By Jason Overdorf - GlobalPost
Published: November 21, 2009 09:15 ET

DARJEELING, West Bengal — Swaraj Kumar “Rajah” Banerjee swept into his office wearing the khaki-colored, Raj-era planter's uniform that he has made his signature style since the 1980s. The outfit gives him an air that is at once aristocratic and vaguely military — and hints at a genius for marketing that has made him the driving force behind the organic movement on Darjeeling's famous tea plantations.

A London playboy of sorts in his 20s, Banerjee was lured back to India in 1970 by the promise of a colonial lord's idyll of riding and shooting on the family tea estate an hour's drive from Darjeeling. But when he was thrown from his horse, he had an experience that he describes as transcendent.

“Before I hit the ground, I had an out-of-body experience,” Banerjee tells me, deadpan. “I went to that zone where the soul goes when we cross over to another frequency — there is no death. And there was this beautiful cadenzas — light, music, no pathos, but melancholic — and the trees connected and transmitted this ululating chant, 'Save us, save us.'”

That evening, he told his parents he was moving back to the tea garden for good.

“They were delighted for the wrong reasons, and I was not going to tell them what I'd experienced earlier, because I'd have been certified insane,” Banerjee recalls. “But I knew I had to stay and bring the trees back. The voyage began then.”

Long before the organic movement took hold here, his mystical experience began to translate into monetary gains, both for the plantation and for its workers. To convert the tea estate to compost-based fertilizers, Banerjee created financial incentives for the tea workers to raise cattle and spread manure over the plantation's 550 acres of tea plants, and encouraged each household to raise five varieties of indigenous trees that he later purchased and used to reforest depleted areas of his land. The result is that today Makaibari has 1,070 acres of forest — including 300 acres of sub-tropical rain forest that are more than a thousand years old and play host to a greater variety of wildlife than many of India's national parks.

“His organics was a deeper organics than a lot of estates that would just follow the rules,” said Joseph Smilley, an organic certification expert with San Diego-based Quality Assurance International. “He created whole permaculture systems that allowed the people of the estate to benefit as well.”

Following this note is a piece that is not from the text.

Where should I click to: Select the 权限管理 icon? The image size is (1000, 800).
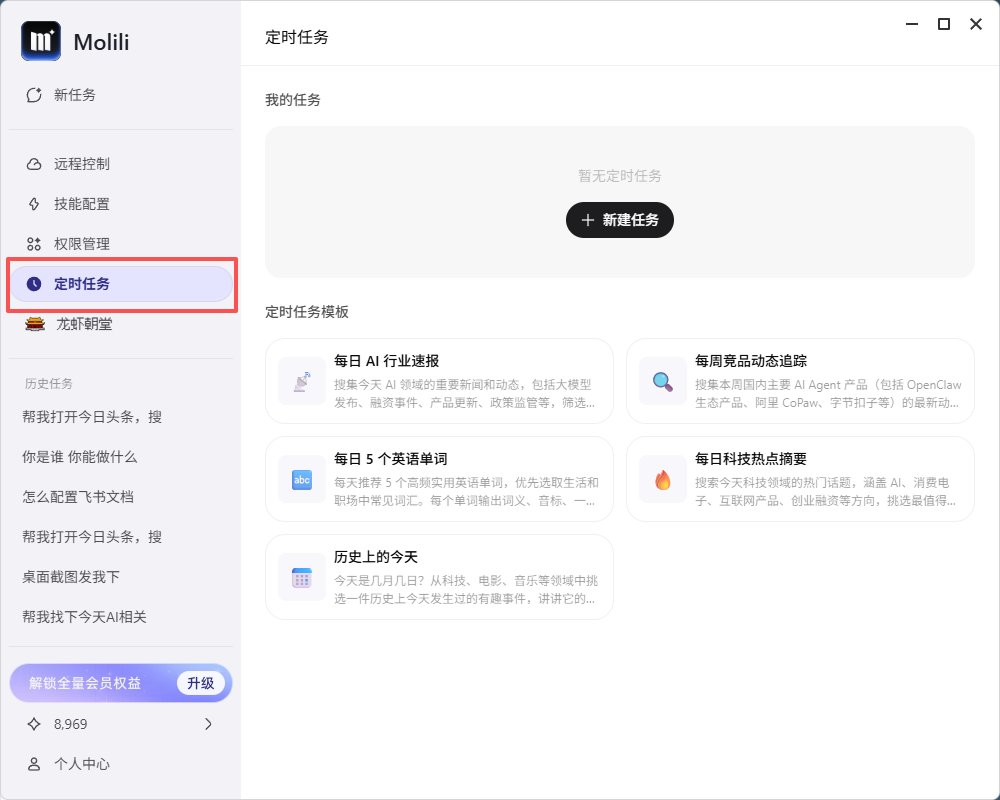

Since earning organic certification in 1988, Banerjee has also built a biogas facility to convert surplus manure to cooking gas, a move that has stopped plantation workers from stripping the forests for their cook fires and also reduced indoor air pollution — which the World Health Organization estimates causes 1.6 million deaths a year worldwide, primarily among children and women. Meanwhile, though using organic methods costs as much as eight times more than using chemical fertilizers and pesticides, the higher prices that the premium organic tea commands on the market — together with tea tourism and other initiatives — make up most of the difference. Makaibari's “single estate” tea has sold for world record prices at international auctions, for upwards of $400 a kilogram.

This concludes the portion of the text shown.